M.O.D.O.K. L’Assassino
All’interno dell’enorme affresco che è stato Secret Wars, un ampio margine di libertà creativa è stata concessa agli autori delle miniserie legate all’evento principale. Molti hanno cercato di tenere vivo lo spirito che animava le serie originarie dalle quali ereditavano il titolo, penso a Giorni di Un Futuro Passato, Civil War, Old Man Logan, ma tante altre ci hanno offerto ambientazioni nuove e accattivanti che hanno saputo fare breccia nel cuore dei lettori come 1872, Weirdworld, Assedio. In questo solco si muove M.O.D.O.K. – L’Assassino, miniserie in 5 numeri scritta da un ispirato Christopher Yost per le matite di Amilcar Pinna che Panini Comics ci presenta in un unico albo.
La caratterizzazione di M.O.D.O.K. che Yost ci regala è senza dubbio intrigante e piacevole: una macchina per uccidere perfetta dotata, però, di un aspetto estremamente “freak” che crea un macabro contrasto. Ma anche in fondo al testone di questo mostro si nasconde un cuore, un cuore che batte e palpita alla visione di Angela. I due daranno vita a gag esilaranti e situazioni al limite del paradossale che raggiungono il loro vertice nelle pagine finali. A tutto questo aggiungete azione, intrighi di corte, smanie di potere e rivalsa (non dimenticate di chi è antagonista Mordo nell’universo classico della Marvel), e avrete servita una piacevole letture il cui spirito, speriamo, non venga perso nelle storie future.
Il volumetto è chiuso da una storia breve scritta da Ed Brisson e disegnata da Scott Hepburn intitolata M.O.D.O.K. Matti (tratta da Secret Wars: Battleworld #1). Riempitivo esilarante che trova il suo punto di forza nel tratto cartoonesco di Hepburn.
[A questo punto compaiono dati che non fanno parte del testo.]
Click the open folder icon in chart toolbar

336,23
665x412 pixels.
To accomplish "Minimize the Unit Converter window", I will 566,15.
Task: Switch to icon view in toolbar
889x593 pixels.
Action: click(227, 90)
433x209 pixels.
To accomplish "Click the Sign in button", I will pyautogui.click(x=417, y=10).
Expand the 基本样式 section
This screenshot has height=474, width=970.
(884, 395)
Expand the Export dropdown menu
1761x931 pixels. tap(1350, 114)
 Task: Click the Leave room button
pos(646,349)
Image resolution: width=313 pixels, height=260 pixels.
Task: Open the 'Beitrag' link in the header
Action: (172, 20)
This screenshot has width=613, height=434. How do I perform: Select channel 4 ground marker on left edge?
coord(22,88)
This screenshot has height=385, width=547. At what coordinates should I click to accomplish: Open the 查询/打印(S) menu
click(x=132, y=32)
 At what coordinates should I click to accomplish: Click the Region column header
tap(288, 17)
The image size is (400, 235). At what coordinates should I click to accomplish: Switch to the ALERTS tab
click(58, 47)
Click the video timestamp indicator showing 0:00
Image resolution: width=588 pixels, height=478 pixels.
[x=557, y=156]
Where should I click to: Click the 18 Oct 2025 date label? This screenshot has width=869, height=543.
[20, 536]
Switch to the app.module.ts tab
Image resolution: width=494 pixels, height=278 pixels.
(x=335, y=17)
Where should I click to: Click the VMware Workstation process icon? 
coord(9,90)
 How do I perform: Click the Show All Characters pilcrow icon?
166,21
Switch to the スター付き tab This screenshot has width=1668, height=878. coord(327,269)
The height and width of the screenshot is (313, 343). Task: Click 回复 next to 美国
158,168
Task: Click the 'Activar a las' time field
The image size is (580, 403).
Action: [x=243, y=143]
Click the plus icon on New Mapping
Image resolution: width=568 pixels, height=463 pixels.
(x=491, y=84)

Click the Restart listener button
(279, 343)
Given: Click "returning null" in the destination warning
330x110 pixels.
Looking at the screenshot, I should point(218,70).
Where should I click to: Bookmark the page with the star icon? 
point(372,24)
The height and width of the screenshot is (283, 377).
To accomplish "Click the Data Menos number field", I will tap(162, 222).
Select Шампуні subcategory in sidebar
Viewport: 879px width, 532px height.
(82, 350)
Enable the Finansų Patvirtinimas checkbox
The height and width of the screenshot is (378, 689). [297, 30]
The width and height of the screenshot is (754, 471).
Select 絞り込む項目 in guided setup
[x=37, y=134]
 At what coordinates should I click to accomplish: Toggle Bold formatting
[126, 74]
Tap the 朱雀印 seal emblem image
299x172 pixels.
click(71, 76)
Il destino di Medusa e Freccia Nera era l’ultimo tassello che mancava al completamento di quell’enorme mosaico che risponde al nome di Secret Wars. Abbiamo assistito al confronto diretto tra il capo della Voce Inaudita e la Reggente del dominio di Manhattan e qualcosa sembra essere scattato nella mente della Regina, qualcosa che sembra aver squarciato il velo che celava la verità a tutti gli abitanti del regno. Il sentimento di amore che lega questa due personaggi, sembra superare le dimensioni e le epoche, ripresentandosi ciclicamente. Ne La Luce Perisce, Charles Soule (testi) e John Timms (disegni) danno vita all’atto conclusivo di questa intensa miniserie che ci ricorda quanto nemmeno Destino potrà mai spezzare un legame così forte, nemmeno quanto la sorte sembra sorridergli. La splendida “prima stagione” del Silver Surfer di Dan Slott e Michael Allred giunge a conclusione tra le pagine di questo emozionante capitolo intitolato Il Tuo Universo. Avevamo lasciato nello scorso numero Surfer e Dawn Greenwood intenti a creare un nuovo universo, ad immagine e somiglianza di quello precedentemente distrutto dagli Arcani. Grazia al potere, e la volontà, di Glorian, L’Uomo dei Miracoli e il Modellatore di Mondi, i due hanno ridato vita a mondi distrutti, persone care, infiniti universi. Ma Glorian stava tramando nelle retrovie, pronto a subentrare al Modellatore. Come se non bastasse un’altra minaccia si paleserà davanti agli occhi di Surfer e Dawn: alcune anomalie costringeranno la ragazza a compiere una scelta cruciale per l’esistenza sua e di tutto il creato. Una profonda riflessione sull’importanza del passato e la necessità di guardare sempre e comunque al futuro, le avventure di Silver Surfer realizzate da Slott sono un affascinante viaggio nell’animo umano, nella sua crescita e nel raggiungimento della maturazione. Un’opera tanto bella quanto profonda.